Keays-Byrne, 67, started his career as a trained theater actor who was part of the Royal Shakespeare Company for numerous years. But in 1979 he gained international acclaim in the low-budget apocalyptic cult hit "Mad Max," starring a then unknown Mel Gibson.

"I was a young actor trying to do films and suddenly I realized, 'God, people are talking about this film,'" Keays-Byrne told Business Insider. "A friend of mine phoned from Japan and said, 'Hugh, you're on television every 10 minutes over here.'"

Though Keays-Byrne would go on to act in numerous movies and TV shows for decades following "Mad Max," he would always be known as Toecutter. Even to this day he gets stopped in the grocery store by fans.

Then, eight years ago, Keays-Byrne got a call from "Mad Max" director George Miller about the opportunity to come on "Fury Road."

"I thought, didn't Toecutter drive in front of a moving truck and die?"

He did.

Instead, Miller wanted him to play another villain, Immorten Joe, the leader of a post-apocalyptic village in which he rules by limiting the water supply and using beautiful women to birth his followers, coined "War Boys."

MMFR TRL 87286

Warner Bros./"Mad Max: Fury Road"

This time things were different. Much of that was because of the hour-long hair and makeup routine he underwent to become unrecognizable every day before shooting.

Keays-Byrne said it took a few days to get comfortable on a big budget Hollywood set.

"This film took me into an area of technology that I'd never been anywhere near before, it was a bit scary," he said. "How does one judge one's performance?" he wondered. Since a mask covered his face throughout the whole production, he was required to do his dialogue in post production months later. "But George kept me relaxed. I had an ear piece and he'd speak to me [during scenes] from time to time, which I found reassuring," Keays-Byrne said.

It's hard for Keays-Byrne to pinpoint aspects of Immorten Joe that originated from him, as he spent years talking to Miller and others on the production about the character before they began shooting. However, there is one piece of his character he can unequivocally say came from him.
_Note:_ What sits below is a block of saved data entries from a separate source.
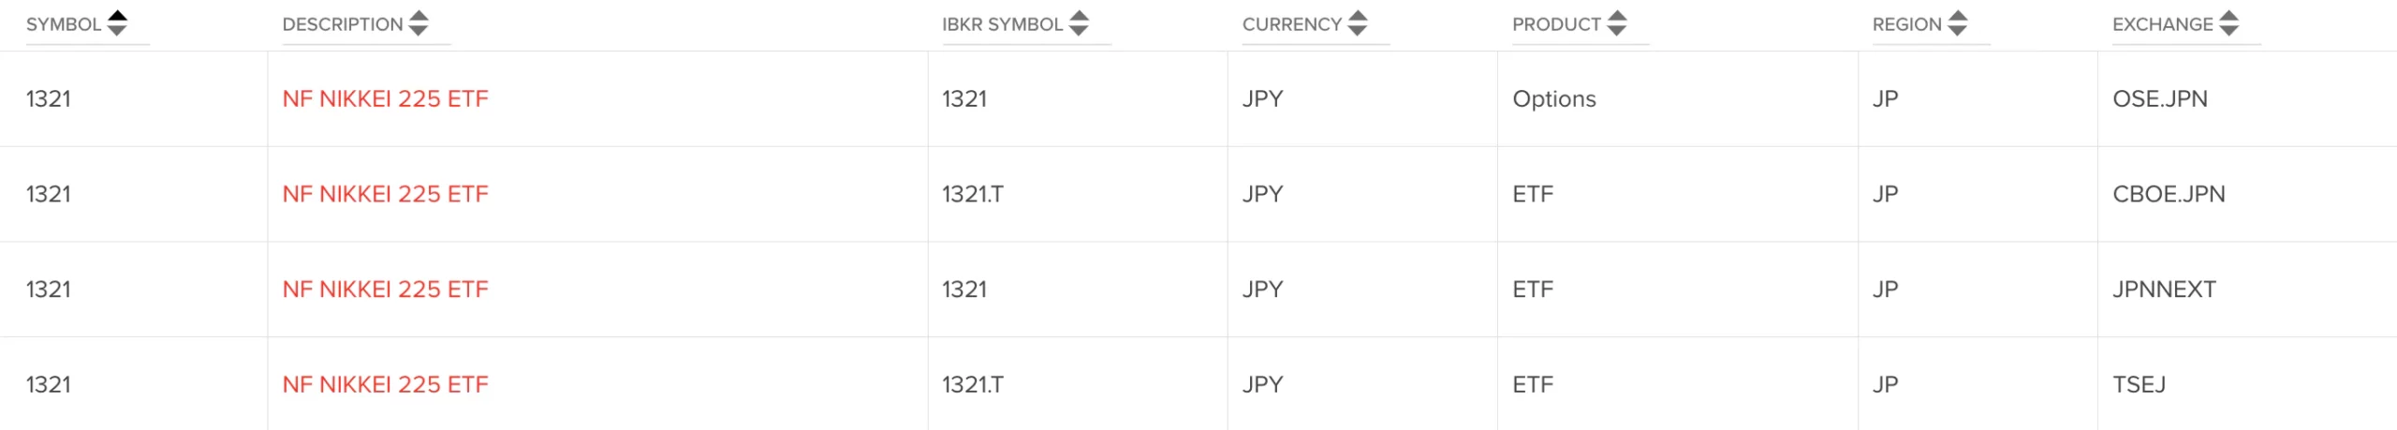This screenshot has height=430, width=2397.
Task: Open NF NIKKEI 225 ETF link on CBOE.JPN row
Action: click(386, 194)
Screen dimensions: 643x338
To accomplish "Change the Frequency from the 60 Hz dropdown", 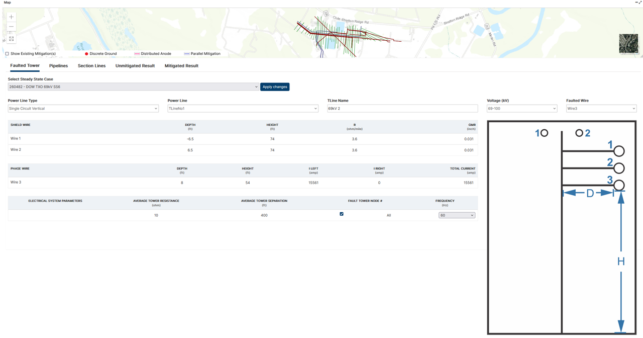I will (457, 215).
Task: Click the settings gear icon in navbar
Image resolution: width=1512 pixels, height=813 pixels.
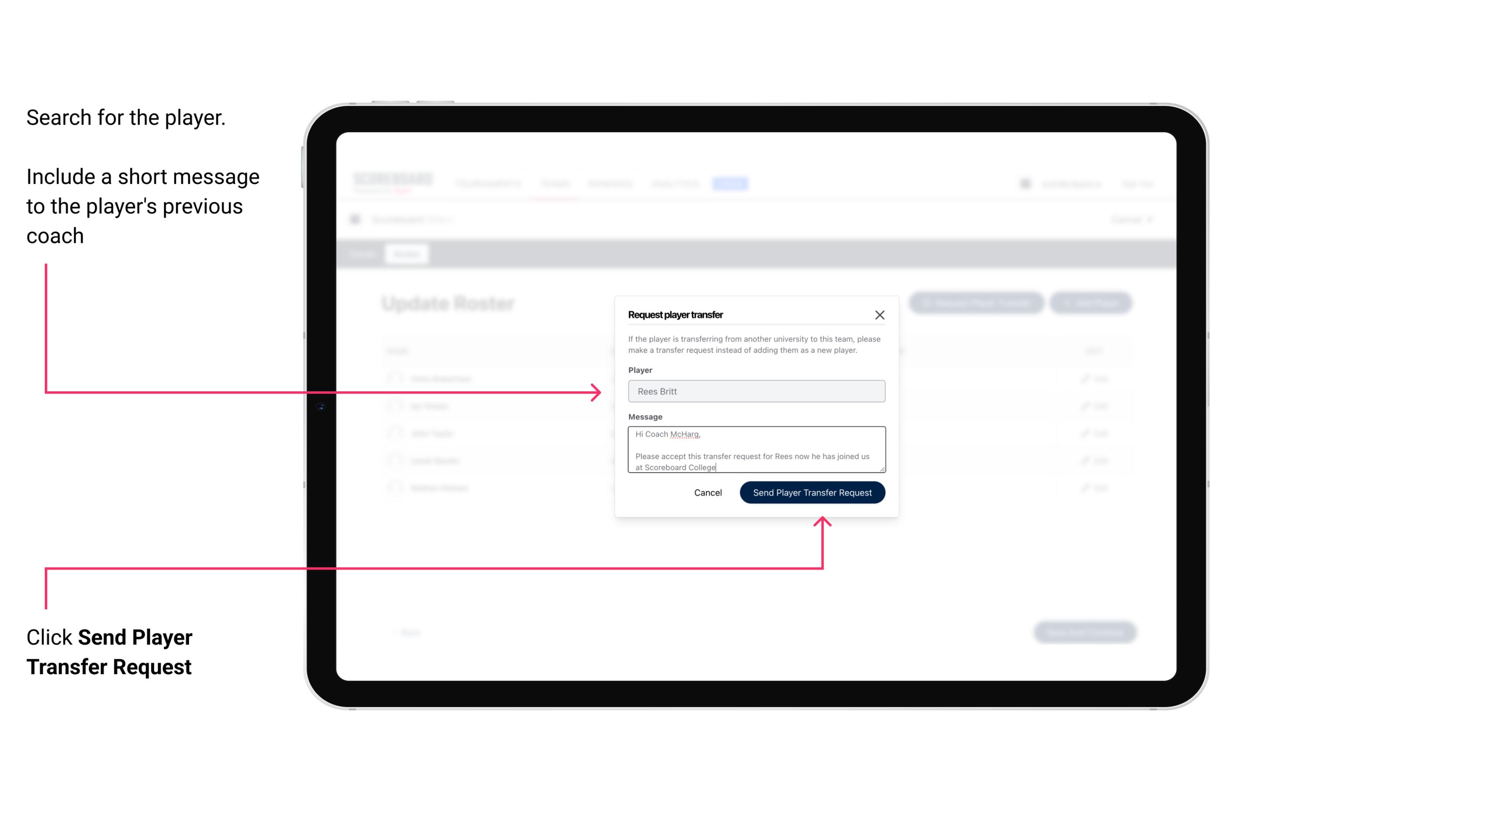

"Immorten Joe has a war club, and that was my mother-in-law's," he said. "It was given to her during the second World War. After she died it was laying around and I thought, oh, that's an interesting thing."

Here's a picture of Immorten Joe holding the club on set.

Hugh Keays Byrne YouTube final

YouTube

In fact, the giant axe Toecutter used in "Mad Max" was also Keays-Byrne's contribution. "A friend of mine had given it to me and I thought it had a look about it."

Keays-Byrne loved the experience of doing a movie like "Fury Road" and hopes to do another one on that scale again, but he admits what he's really excited about is watching the film with the actors who were members of Toecutter's gang in "Mad Max."

"Quite a few of those guys are still dear friends of mine," he said. "We will indeed all go see 'Fury Road' together."